__AIM OF THE TASK__:
Below is a listing. Set down exactly the lines from the one containing "Instruction: Deploy device" through the one containing "Task: Click the earnings 'E' marker icon", both ends included, and leave out the rest.

__RECORD EXTRACTS__:
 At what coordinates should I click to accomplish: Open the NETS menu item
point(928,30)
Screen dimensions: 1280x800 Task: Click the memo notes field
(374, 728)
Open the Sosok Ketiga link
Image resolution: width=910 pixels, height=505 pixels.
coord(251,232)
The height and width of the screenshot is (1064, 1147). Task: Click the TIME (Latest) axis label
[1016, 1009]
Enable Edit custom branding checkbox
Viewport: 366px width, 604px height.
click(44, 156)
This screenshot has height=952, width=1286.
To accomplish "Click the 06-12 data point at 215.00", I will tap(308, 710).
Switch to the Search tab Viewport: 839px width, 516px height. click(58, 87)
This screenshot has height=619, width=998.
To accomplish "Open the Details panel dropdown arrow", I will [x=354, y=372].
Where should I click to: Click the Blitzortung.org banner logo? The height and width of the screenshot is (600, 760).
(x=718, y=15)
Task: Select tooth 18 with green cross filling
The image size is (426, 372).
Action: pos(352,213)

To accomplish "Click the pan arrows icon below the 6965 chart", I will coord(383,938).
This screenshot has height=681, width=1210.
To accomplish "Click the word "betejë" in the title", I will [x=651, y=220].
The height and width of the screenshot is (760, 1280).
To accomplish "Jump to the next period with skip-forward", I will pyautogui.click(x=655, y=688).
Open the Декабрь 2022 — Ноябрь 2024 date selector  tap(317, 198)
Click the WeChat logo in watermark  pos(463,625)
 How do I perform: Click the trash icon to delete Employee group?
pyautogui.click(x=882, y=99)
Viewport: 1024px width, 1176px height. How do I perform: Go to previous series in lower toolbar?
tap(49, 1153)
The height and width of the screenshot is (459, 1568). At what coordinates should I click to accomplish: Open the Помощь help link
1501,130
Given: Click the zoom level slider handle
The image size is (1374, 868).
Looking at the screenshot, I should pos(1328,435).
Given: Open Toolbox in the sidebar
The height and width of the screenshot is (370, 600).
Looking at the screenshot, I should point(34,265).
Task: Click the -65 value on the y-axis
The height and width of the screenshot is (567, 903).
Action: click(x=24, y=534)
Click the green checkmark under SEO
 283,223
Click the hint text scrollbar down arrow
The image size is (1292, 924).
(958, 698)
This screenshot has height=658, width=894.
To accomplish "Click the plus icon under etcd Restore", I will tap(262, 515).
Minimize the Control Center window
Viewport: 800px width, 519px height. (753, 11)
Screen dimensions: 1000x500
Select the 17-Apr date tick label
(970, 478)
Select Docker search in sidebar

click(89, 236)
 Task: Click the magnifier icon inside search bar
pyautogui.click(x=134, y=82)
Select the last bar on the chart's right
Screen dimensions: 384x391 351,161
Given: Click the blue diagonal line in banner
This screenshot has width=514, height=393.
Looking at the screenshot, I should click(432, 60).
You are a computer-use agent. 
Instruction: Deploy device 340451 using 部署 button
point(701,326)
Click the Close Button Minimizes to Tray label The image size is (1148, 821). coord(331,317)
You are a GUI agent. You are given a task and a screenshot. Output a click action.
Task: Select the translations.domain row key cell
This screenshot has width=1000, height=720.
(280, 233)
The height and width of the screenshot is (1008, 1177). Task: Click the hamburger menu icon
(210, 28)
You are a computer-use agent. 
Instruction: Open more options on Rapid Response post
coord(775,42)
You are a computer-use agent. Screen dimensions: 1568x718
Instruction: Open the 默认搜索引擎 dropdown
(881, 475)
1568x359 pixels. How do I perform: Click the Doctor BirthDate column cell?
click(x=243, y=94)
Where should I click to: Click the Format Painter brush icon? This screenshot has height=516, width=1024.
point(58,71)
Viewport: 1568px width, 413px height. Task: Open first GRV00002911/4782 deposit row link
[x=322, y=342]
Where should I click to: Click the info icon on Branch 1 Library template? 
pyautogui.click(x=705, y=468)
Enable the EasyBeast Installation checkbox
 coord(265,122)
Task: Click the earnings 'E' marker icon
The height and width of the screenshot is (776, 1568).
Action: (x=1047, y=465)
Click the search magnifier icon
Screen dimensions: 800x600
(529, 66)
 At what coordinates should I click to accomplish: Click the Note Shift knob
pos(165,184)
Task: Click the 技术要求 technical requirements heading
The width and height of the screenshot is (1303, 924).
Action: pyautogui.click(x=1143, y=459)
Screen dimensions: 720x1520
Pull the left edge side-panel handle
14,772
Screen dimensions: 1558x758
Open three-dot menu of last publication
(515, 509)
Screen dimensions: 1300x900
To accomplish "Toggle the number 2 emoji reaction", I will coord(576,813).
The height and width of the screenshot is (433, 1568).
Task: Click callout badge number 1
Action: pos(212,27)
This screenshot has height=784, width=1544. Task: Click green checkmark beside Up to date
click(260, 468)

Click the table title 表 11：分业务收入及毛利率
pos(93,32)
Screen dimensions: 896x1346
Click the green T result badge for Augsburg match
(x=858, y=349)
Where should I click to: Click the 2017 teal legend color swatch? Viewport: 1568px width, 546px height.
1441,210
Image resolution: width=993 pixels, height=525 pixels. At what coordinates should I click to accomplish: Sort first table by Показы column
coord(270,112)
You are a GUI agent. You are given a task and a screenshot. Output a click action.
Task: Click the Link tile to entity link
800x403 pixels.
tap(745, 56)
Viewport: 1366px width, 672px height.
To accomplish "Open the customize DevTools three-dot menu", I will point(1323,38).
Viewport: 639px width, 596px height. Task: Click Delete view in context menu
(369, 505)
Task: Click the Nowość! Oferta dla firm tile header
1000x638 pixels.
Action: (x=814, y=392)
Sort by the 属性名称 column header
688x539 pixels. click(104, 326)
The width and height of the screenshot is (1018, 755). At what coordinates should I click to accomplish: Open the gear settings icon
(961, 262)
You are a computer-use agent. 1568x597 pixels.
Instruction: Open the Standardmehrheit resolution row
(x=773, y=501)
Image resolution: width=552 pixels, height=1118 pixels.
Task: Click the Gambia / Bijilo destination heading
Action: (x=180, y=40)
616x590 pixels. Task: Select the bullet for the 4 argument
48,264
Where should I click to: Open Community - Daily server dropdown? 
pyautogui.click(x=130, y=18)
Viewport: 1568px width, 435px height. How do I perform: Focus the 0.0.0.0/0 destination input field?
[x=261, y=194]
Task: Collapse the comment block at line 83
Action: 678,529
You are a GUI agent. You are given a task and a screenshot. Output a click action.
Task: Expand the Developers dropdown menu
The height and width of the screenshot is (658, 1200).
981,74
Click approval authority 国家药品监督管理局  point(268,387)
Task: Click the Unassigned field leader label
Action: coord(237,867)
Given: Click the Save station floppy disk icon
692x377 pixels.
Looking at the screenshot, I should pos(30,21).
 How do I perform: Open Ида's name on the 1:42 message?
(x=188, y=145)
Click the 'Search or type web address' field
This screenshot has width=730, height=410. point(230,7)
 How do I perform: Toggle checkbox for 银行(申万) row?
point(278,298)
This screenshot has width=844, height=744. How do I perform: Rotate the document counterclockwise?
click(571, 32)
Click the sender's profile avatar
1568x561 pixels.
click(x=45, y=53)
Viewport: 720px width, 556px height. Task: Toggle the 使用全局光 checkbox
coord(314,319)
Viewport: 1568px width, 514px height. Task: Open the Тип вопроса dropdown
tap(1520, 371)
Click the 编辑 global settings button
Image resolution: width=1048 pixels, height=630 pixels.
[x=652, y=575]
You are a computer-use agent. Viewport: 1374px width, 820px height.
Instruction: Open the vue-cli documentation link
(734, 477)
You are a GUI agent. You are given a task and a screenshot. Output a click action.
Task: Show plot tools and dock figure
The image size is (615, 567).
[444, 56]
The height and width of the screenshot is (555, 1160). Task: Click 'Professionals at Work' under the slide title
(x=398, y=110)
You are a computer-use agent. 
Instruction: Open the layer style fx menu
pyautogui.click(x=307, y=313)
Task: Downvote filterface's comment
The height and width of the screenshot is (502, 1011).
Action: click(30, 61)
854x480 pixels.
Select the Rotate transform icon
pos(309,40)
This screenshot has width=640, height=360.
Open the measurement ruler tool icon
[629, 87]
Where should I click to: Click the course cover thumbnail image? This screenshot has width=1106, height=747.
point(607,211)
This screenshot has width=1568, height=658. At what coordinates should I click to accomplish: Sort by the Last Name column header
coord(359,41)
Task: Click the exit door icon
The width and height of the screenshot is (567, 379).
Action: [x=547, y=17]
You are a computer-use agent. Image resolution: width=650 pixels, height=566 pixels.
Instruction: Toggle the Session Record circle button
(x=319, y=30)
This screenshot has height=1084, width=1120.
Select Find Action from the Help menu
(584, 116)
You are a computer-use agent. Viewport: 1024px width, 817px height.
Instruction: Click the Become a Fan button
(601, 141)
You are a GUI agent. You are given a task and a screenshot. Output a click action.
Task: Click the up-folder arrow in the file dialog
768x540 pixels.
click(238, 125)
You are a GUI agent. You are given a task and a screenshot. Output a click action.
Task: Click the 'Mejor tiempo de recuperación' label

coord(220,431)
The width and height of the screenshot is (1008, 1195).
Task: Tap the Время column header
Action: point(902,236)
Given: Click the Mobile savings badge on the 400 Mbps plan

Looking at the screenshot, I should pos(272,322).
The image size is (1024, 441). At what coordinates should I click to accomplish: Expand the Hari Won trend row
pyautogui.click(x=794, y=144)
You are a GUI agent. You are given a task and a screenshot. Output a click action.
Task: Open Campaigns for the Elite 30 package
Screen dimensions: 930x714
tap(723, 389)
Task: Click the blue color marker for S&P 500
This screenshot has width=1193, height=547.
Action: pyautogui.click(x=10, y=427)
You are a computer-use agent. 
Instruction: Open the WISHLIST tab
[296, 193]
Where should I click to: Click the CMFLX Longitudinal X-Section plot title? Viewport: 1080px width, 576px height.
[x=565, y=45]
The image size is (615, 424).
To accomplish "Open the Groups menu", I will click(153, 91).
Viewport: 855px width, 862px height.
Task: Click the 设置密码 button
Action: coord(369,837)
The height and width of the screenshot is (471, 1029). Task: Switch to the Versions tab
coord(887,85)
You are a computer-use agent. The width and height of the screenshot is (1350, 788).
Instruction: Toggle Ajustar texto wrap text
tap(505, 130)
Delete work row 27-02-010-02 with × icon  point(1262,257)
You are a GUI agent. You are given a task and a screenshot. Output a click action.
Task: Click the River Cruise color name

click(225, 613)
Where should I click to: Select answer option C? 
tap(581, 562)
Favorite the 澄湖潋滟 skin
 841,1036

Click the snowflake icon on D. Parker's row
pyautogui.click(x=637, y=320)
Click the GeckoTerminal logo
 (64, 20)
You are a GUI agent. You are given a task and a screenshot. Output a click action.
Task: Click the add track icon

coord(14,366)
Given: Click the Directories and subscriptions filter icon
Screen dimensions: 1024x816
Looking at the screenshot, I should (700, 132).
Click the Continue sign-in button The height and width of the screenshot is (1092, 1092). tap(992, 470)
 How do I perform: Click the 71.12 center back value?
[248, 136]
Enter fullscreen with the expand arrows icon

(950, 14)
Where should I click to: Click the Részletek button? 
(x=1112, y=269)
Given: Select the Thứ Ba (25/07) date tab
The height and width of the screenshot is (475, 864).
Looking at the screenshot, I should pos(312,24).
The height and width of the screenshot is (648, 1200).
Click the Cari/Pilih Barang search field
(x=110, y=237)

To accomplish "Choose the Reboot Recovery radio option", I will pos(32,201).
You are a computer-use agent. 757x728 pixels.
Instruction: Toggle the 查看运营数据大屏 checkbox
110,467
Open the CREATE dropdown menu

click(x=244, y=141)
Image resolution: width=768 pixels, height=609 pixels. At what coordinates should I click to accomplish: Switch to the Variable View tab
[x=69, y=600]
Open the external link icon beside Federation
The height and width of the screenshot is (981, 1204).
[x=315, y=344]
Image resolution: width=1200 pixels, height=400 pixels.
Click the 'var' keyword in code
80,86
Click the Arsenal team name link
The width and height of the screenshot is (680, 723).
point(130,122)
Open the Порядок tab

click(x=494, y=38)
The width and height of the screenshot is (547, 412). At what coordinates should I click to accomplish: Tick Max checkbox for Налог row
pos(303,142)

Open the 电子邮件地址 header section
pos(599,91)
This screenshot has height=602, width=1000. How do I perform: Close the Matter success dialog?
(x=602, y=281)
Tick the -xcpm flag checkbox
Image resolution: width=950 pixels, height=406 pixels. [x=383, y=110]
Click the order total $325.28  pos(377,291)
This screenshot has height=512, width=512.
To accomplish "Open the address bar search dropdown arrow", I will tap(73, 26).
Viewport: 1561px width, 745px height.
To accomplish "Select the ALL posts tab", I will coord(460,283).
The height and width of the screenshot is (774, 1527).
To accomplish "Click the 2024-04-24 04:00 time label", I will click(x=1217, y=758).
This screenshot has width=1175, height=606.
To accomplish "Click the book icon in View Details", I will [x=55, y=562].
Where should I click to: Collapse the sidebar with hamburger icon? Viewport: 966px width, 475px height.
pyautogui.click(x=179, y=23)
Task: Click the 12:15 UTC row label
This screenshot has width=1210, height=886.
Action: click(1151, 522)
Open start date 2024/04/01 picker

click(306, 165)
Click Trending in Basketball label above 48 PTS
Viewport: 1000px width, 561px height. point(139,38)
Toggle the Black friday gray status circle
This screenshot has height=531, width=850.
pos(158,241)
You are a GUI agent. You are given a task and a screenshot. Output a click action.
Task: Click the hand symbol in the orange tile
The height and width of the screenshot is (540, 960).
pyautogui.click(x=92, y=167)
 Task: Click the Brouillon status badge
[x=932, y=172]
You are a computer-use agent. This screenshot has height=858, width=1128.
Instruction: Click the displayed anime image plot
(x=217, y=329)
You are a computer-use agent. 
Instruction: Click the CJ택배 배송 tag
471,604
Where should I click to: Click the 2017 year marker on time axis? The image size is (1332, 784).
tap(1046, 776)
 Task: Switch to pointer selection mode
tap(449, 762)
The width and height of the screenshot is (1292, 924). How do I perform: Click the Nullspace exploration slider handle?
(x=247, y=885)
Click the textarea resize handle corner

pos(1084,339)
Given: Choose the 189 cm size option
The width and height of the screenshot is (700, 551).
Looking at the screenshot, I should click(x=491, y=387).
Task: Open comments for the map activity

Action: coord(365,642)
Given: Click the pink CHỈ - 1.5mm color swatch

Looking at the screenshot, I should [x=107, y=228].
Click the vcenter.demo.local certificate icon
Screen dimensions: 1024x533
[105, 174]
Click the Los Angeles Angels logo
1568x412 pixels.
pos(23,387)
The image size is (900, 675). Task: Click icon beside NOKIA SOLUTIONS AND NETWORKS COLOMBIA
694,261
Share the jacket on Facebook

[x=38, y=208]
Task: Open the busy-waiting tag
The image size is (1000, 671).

__TASK OUTPUT__:
Instruction: Deploy device 340451 using 部署 button
point(701,326)
Click the Close Button Minimizes to Tray label The image size is (1148, 821). coord(331,317)
You are a GUI agent. You are given a task and a screenshot. Output a click action.
Task: Select the translations.domain row key cell
This screenshot has width=1000, height=720.
(280, 233)
The height and width of the screenshot is (1008, 1177). Task: Click the hamburger menu icon
(210, 28)
You are a computer-use agent. 
Instruction: Open more options on Rapid Response post
coord(775,42)
You are a computer-use agent. Screen dimensions: 1568x718
Instruction: Open the 默认搜索引擎 dropdown
(881, 475)
1568x359 pixels. How do I perform: Click the Doctor BirthDate column cell?
click(x=243, y=94)
Where should I click to: Click the Format Painter brush icon? This screenshot has height=516, width=1024.
point(58,71)
Viewport: 1568px width, 413px height. Task: Open first GRV00002911/4782 deposit row link
[x=322, y=342]
Where should I click to: Click the info icon on Branch 1 Library template? 
pyautogui.click(x=705, y=468)
Enable the EasyBeast Installation checkbox
 coord(265,122)
Task: Click the earnings 'E' marker icon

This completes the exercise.